In this type of brutal heat, when even my friends with brand-spanking-new central units struggle to keep their homes bearable, all bets are off. In the midafternoon through the early evening hours, my living room is a muggy little hot box. Sure, it is about 20 degrees cooler than it is outside. But when it is 106 degrees outdoors, that means 86 degree.
That would be far from ideal writing conditions. I like my brain to be boiling over with ideas, not just boiling. Since I’m also too broke to buy a laptop, this means my “writing space,” the PC in my living room, is an uncomfortable place to be during the hours I’m home and actually have time to write. I can retreat to the comfy bedroom cave and get in some good reading, but that’s not writing.
That combined with the general social butterflyness that comes with summer has made it my most difficult season in my year of writing so far. My word count has gone down drastically in July. The novel has languished. On some days I am boiling over with frustration as well as heat. On other days, I am lulled into the lazy too-warm blanket of summer and don’t give a rat’s ass. Mentally, I’m some southern belle reclining on her fainting couch with a mint julep, which makes no sense since even when I *am* truly lazy it is more of the barstool and cold beer variety.

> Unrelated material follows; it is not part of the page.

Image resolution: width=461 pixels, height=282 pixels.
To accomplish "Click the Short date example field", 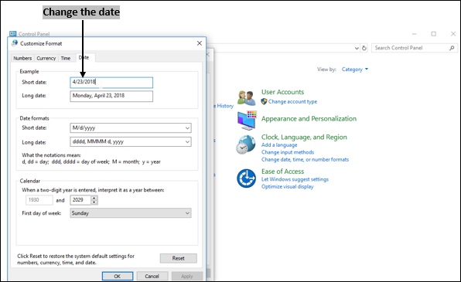I will [x=111, y=83].
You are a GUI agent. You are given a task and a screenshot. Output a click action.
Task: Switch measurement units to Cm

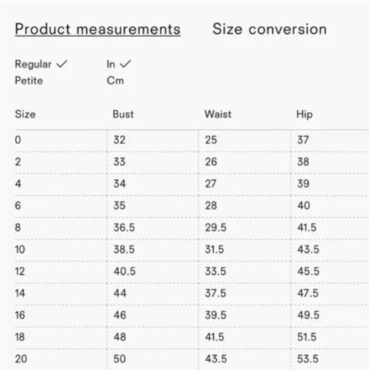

The weather forecast is looking like there’s not much in the way of breaks other than the odd day here and there for weeks to come. I am willing to cut myself a little writing slack, but that’s too much. So here’s the plan to keep the mojo flowing instead of cooking itself up into a sloppy, useless mess.
– Fewer lunches with co-workers, and more time taking an hour to close my door and tap away at the keyboard in the relative comfort of my office at work.
– Trips to the gym after work a few times a week. In the morning, I go there to work out and get myself energized for the day. The after-work visits will be simply for a dip in the pool. Afterwards, I’ll come home wet and with a cooler body temperature, and brave the warmth of the living room long enough to get an hour of writing in. A cold shower has the same benefit, but there’s something about that dip in the pool that just makes my whole body feel better.
– Telling the scheduled rhythm of life to kiss my hind-parts, at least when I have the luxury to do so. My writing space is a lovely temperature from about midnight to early afternoon. When I can, I’ll steal time during those hours, even if it means losing sleep or taking the occasional “mental health day” in the office. The other day, my niece said something about how she wishes that in the hottest bits of summertime people could “switch up” and be nocturnal. My job won’t let me totally do that, but I can try to find a happy medium.
– Revisiting pen and paper. I am a keyboard-and-screen creator. I’ve lost the creative flow that used to come from pen to notebook. I may not be able to get back to writing stories that way, but I can at least curl up in my cool cave and scribble ideas, notes, plots and character sketches for future use.
Fall will return, with its cool breezes and softer suns, football and campfires and blazes of color. It will bring my better writing conditions with it. In the meantime, I’ve just gotta keep on keeping on, and doing the best I can.
Does your “writing mojo” ebb and flow with the seasons? Do your rhythms and habits change depending on the time of year? What changes do you make to combat challenges in your “off-season?”
Note: After thinking this through and following some of my guidelines, I had a 5,000 word weekend, and most of those words were on the Man-Whore novel. That’s more than I’ve written (excluding blog posts) in the last 3 weeks. I guess you can beat the heat if you try!